Validating a Numerical Framework for Resolved Simulations of Vaporizing Droplets

 

Abstract:

Standard practice when simulating spray combustion is to represent the spray as a collection of droplets which vaporize and subsequently combust. Empirical models are used to approximate the process of droplet vaporization, however, these models were largely developed for isolated droplets in uniform flow. These models also typically neglect the influence of droplet deformation and internal heat transfer on vaporization. The impact of these assumptions on the accuracy of model predictions still needs to be evaluated. One natural way to study this, is the comparison of data from direct numerical simulations with that of spray models. The current work demonstrates a direct numerical simulation framework for simulating vaporizing liquid-gas flows with a focus towards spray combustion. The framework builds from first principles as the governing equations are developed directly from the principles of conservation of mass, momentum, and energy without the introduction of empirical models.
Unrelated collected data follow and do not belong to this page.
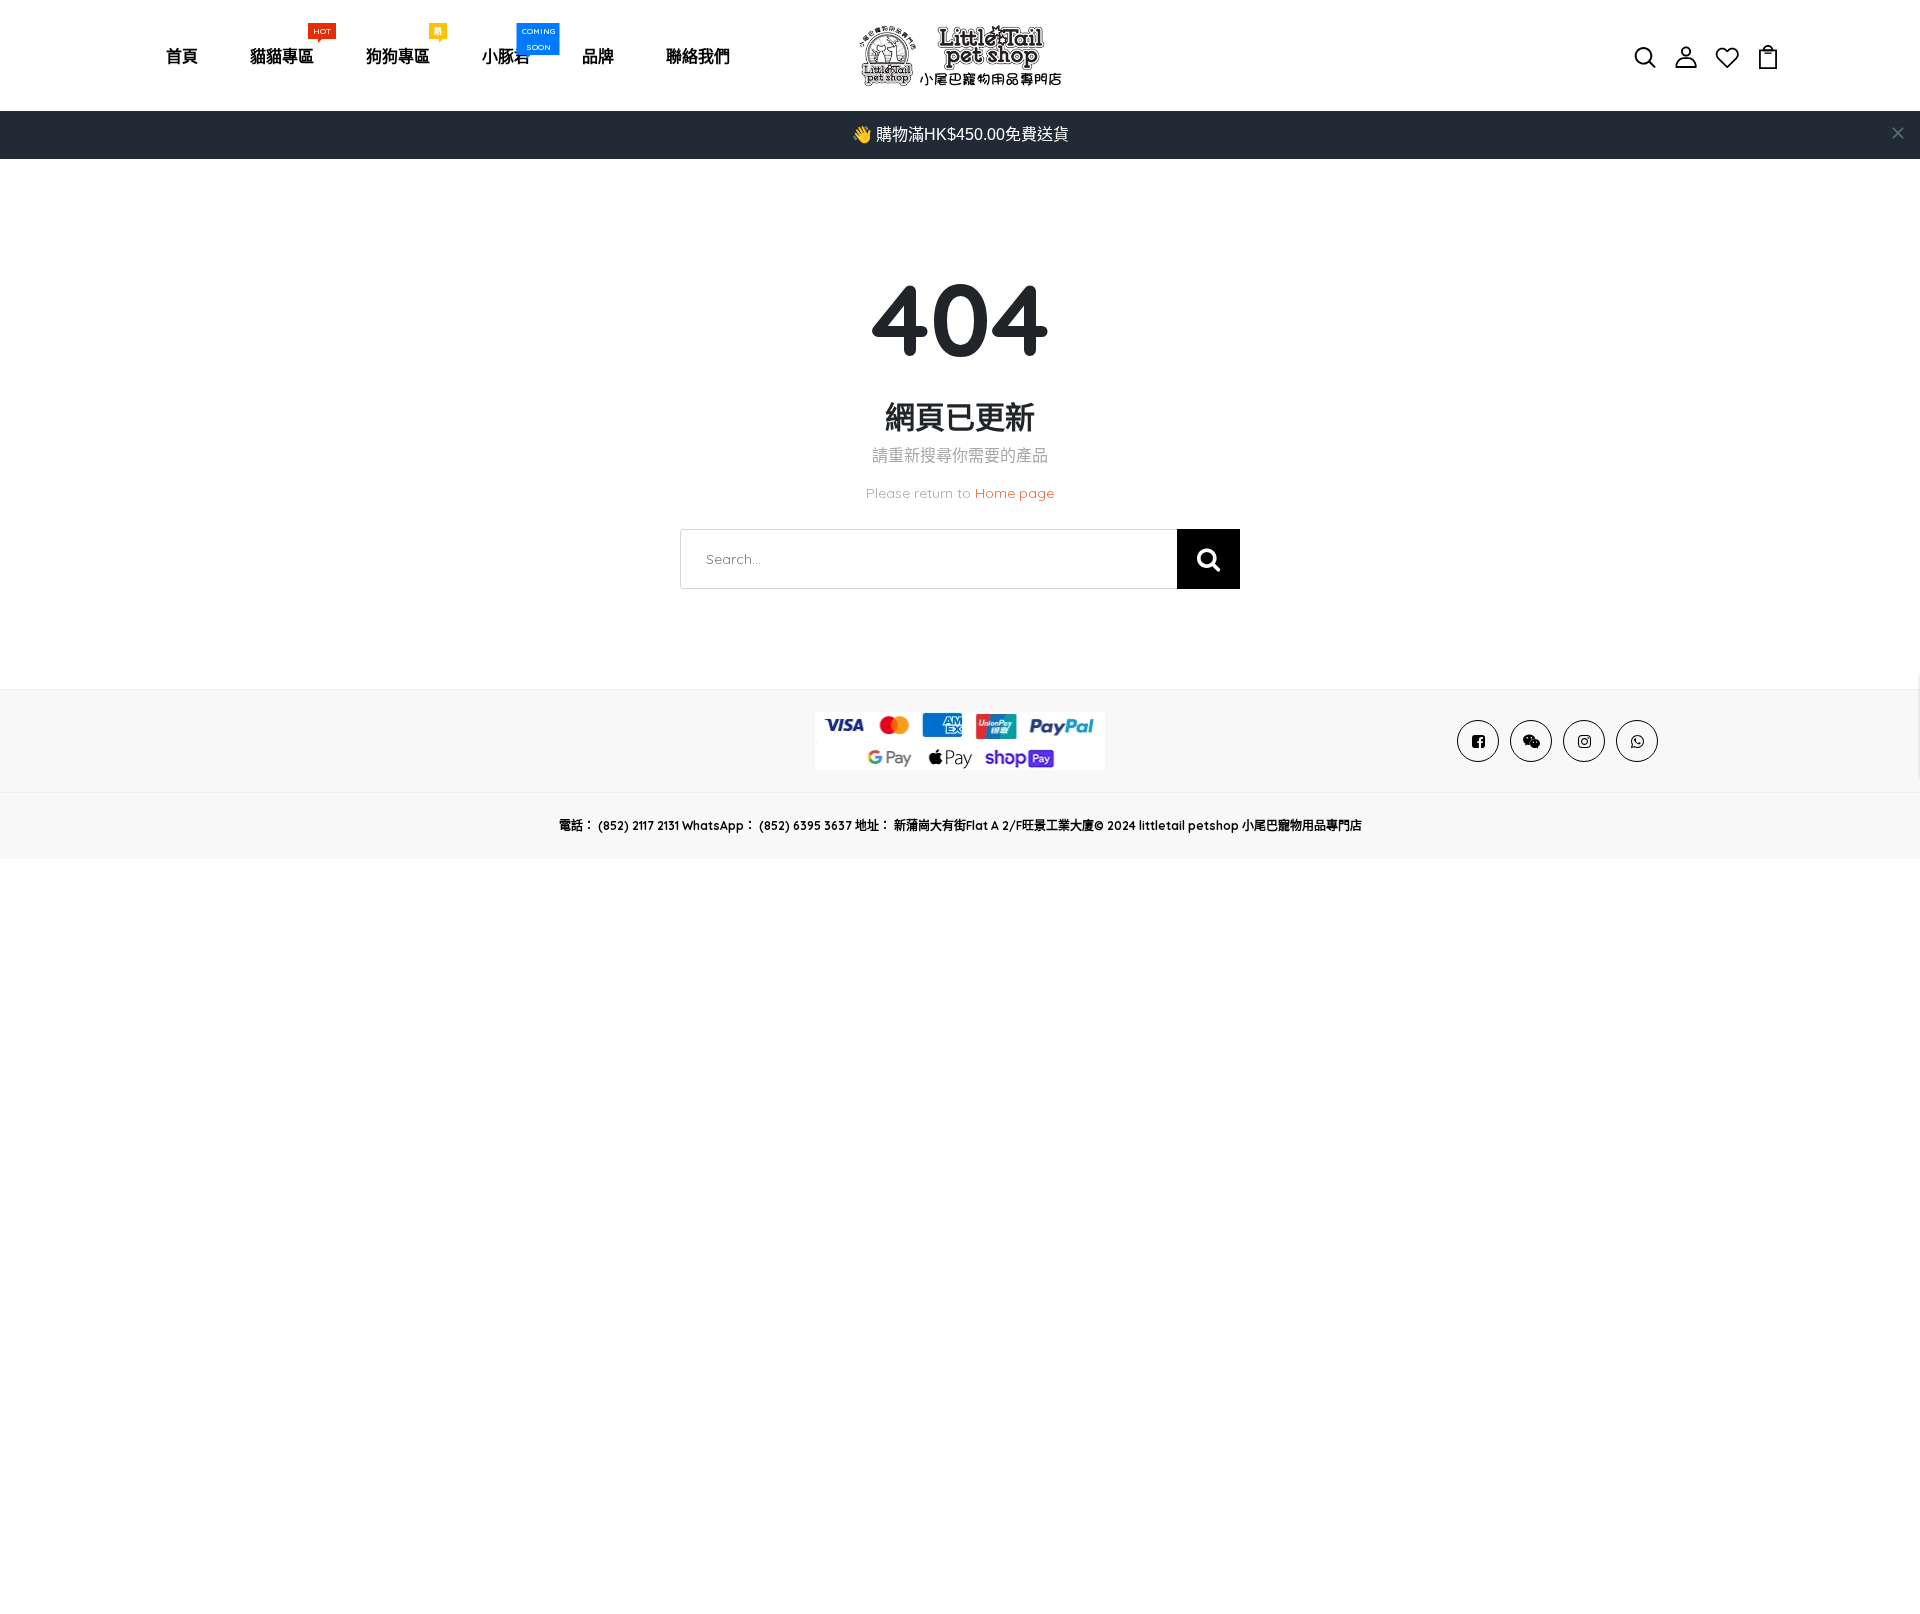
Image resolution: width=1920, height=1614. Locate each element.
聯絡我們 (698, 56)
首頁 (182, 56)
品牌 (598, 56)
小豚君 (510, 51)
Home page (1014, 493)
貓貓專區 (286, 51)
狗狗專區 (402, 51)
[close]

A VOF method is used for interface transport, which is coupled with a robust momentum solver for high density ratio flows. Scalar transport is performed using BQUICK for advection and an unconditionally stable monotone scheme for diffusion. Thermodynamic equilibrium at the interface is handled using the Clausius-Clapeyron relation. This initial study focuses on validating the framework against known solutions for single droplet vaporization in simple flows. Numerical simulations in three dimensions are compared to analytical solutions and the accuracy of the framework is verified. Comparisons with experimental correlations for vaporizing droplets in uniform flow indicate a good match between numerical and experimental results.